8 of 8 people found the following review helpful:
4.0 out of 5 stars
Bonds' epitaph,
This review is from: Game of Shadows: Barry Bonds, BALCO, and the Steroids Scandal that Rocked Professional Sports (Hardcover)
I love Victor Conte. You know, the way you love the bad guy in a great movie? You don't actually love him, but you love the character, the kind of "best actor nominee" thing.
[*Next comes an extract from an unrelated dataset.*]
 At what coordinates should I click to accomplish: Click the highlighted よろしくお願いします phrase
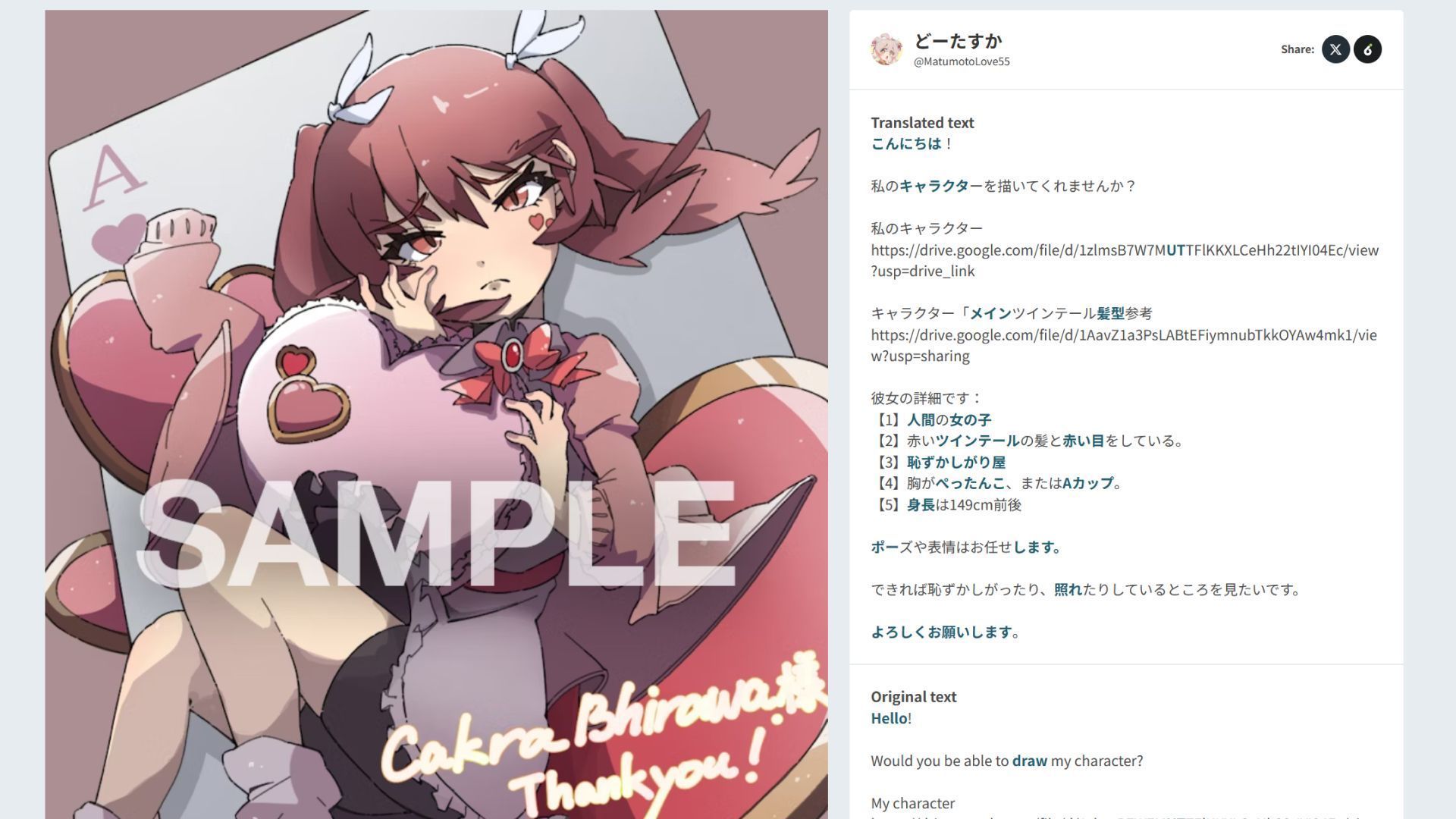(x=941, y=632)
Two San Francisco Chronicle reporters lay out their case against Conte and his Giant client, Barry Bonds, as Bonds passes Babe Ruth and eyes Hank Aaron for the all-time home run record (Josh Gibson and Sadaharu Oh?). Conte himself is alleged to be the source for much of the material. The investigations continue: in spring 2006, Bonds' ex-girlfriend, Kim Bell, was allegedly asked by the FBI not to cooperate with the investigation Major League Baseball is doing; Greg Anderson, Bonds' trainer, was jailed in July 2006 for refusing to testify to the grand jury. The authors present extensive evidence about the use of steroids in track and field, provided to Olympic athletes by Conte under the cover of his nutritional supplements company, and the increasingly sophisticated efforts to mask such use. But it is the Barry Bonds allegations (along with the accompanying details on other Major Leaguers, and efforts to explain Mark McGwire's glory as Bonds' motivation) that sell the book. This book makes Bonds look much worse than I thought it would, and I was no fan already. The reader learns, for example, about his being a "control freak" with his teammates, women, staff and "friends." My own judgment is that the authors easily surpass "preponderance of the evidence" and probably "beyond a reasonable doubt", even if they don't have video of Bonds with a syringe labeled "The Clear." On the other hand, there is no video, and no (public) record of Bonds ever failing a steroids test. The authors try to explain why. In appendices, the authors detail the Bonds' remarkable statistical achievements from age 35 to 39, alongside those of other greats who by that age are in decline. They got Al Capone on tax fraud, Alger Hiss on perjury, Martha Stewart on obstruction of justice and O.J. in civil court. They may never get Bonds on steroids, but whether or not he breaks Aaron's record, these authors have written Bonds' epitaph.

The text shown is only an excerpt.